Prise de conscience dans le Bordelais

Vincent Leyre, viticulteur dans le Lot-et-Garonne, a opté pour une transition vers une pratique plus raisonnée. Il préside la coopérative des Vignerons du Buzet regroupant aujourd’hui 1935 hectares de vignes. 184 viticulteurs y adhèrent, ils n’utilisent ni engrais ni désherbant chimiques. Ils sont réputés cancérigènes pour l’homme ou toxiques pour les pollinisateurs, les abeilles en premier lieu.
Chez lui, la flore fait le travail des machines et permet d’utiliser le moins de produits possibles afin de préserver la biodiversité.
Seulement dans le vignoble du Bordelais, difficile de dire adieu aux adjuvants non naturels, Vincent continue donc à utiliser du glyphosate “de façon très modérée, dit il, pour favoriser la fertilité des sols sur plusieurs décennies. On veut que les viticulteurs puissent vivre de leur exploitation !”
 

 

Difficile de se débarrasser pourtant des pesticides

Le glyphosate est considéré comme “cancérigène probable” par L’OMS. La France, première nation agricole d’Europe, a bien du mal à se passer de ce désherbant puissant commercialisé aujourd’hui par Bayer depuis que cette firme a racheté Monsanto.
 


Même les promesses de campagne du président Macron de l’interdire dans les trois ans qui viennent ne semblent pas résister à l’un des plus puissants lobby du pays ; le premier syndicat agricole de France la FNSEA (Fédération Nationale des Syndicats d’Exploitant Agricole).
 

Biodynamie en Occitanie

Se passer de produits chimiques, c’est pourtant possible. Dans l'Hérault, Jean-Pierre Venture vigneron bio depuis quelques années le prouve. Il laboure en permanence son champ pour éviter l’envahissement par les herbes,  augmente la hauteur de ses vignes pour retarder la maturité du raisin et lutter contre des sécheresse de plus en plus intenses. Il utilise aussi des cépages plus résistants à la chaleur.

Je suis presque la moitié du temps à labourer pour éviter que les herbes n'envahissent pas la vigne


Directeur d’une usine de fabrication de biscuits, il a tout quitté à 43 ans pour reprendre ses études en viticulture-oenologie. Aujourd’hui, il tente de répondre aux enjeux du secteur, comme à ceux de l’environnement avec le réchauffement climatique.
 

Une laiterie bio en plein Paris

Fabriquer des tommes au lait cru, des crèmes et des desserts lactés en Ile de france. C'est le défi relevé par Paul Zindy. Après des études d'agronomie, il crée la Laiterie La Chapelle (près du métro du même nom).
# # # #
◆ **Tâches à réaliser**:
1 > Mettez à jour le passage de l'article sur l'agriculture qui va de « Vincent Leyre, viticulteur » à « en premier lieu. », en remplaçant « 1935 hectares » par « 2000 hectares ».
2 > D'après l'article sur l'agriculture, combien de viticulteurs adhèrent à la coopérative des Vignerons du Buzet ?
3 > Reprenez l'article sur l'agriculture là où il s'interrompt et poursuivez-le.
Les données proviennent d'une autre source que l'article.
# # # #
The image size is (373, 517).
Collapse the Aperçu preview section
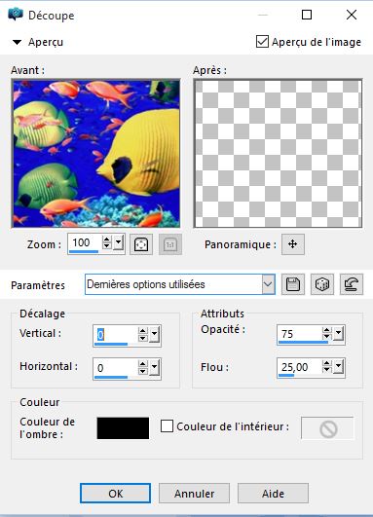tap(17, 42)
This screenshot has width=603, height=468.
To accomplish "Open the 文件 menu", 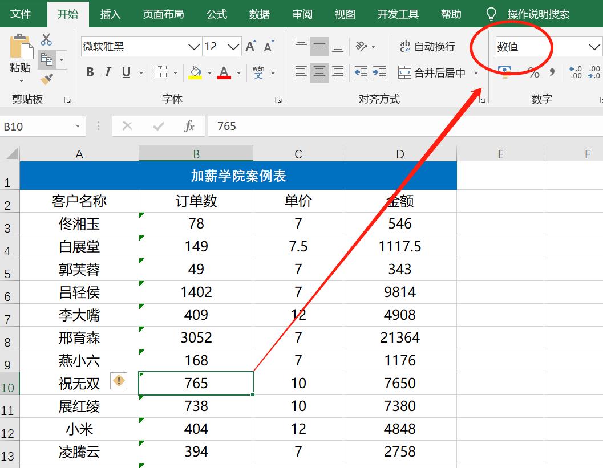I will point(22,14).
# # # #
◆ **Réponses rédigées**:
1 >
Vincent Leyre, viticulteur dans le Lot-et-Garonne, a opté pour une transition vers une pratique plus raisonnée. Il préside la coopérative des Vignerons du Buzet regroupant aujourd’hui 2000 hectares de vignes. 184 viticulteurs y adhèrent, ils n’utilisent ni engrais ni désherbant chimiques. Ils sont réputés cancérigènes pour l’homme ou toxiques pour les pollinisateurs, les abeilles en premier lieu.

2 > 184 viticulteurs y adhèrent.

3 >
Il utilise le lait de vaches élevées, à moins de 30 km de Paris, dans le parc régional du Vexin dans le Val d'Oise. Un circuit court qui lui permet de rémunérer au mieux les fermiers producteurs de lait.
Soucieux de produire des fromages d'une très grande qualité, il va encore plus loin en se convertissant au bio. Il utilise du lait cru ultra frais.

Tout le monde est gagnant. L'agriculteur, le laitier fromager et le consommateur.

Paul est Ecolo jusqu'au bout : Ici, pas de plastique, tous les contenants utilisés sont en verre et consignés. 
Aujourd'hui la laiterie la Chapelle vend 5000 fromages par an. 

On n'a pas la vocation à nourrir tout Paris ! On veut monter en volume, sans perdre notre âme. Je ne vends que ce que je produis.

Même en ville, on peut réaliser une production de qualité.
 

Louison conseille ses parents en Normandie

Les élèves comme Louison Bagot, en BTS agricole, sont les agriculteurs de demain. Ils croient à une agriculture toujours plus productive, connectée et mécanisée. L’écologie fait bien partie de l’enseignement et l’éthique est une valeur portée pendant le parcours pédagogique… Mais les convictions des aînés restent ancrées et résistent encore aux idées des nouvelles générations.
Aux yeux de cette nouvelle génération, l'enseignement est essentiel.

Sans avoir les preuves d'un diplôme et les compétences qu'ils peuvent nous apporter, je ne pense pas qu'on pourrait s'installer ou du moins mener à bien son entreprise.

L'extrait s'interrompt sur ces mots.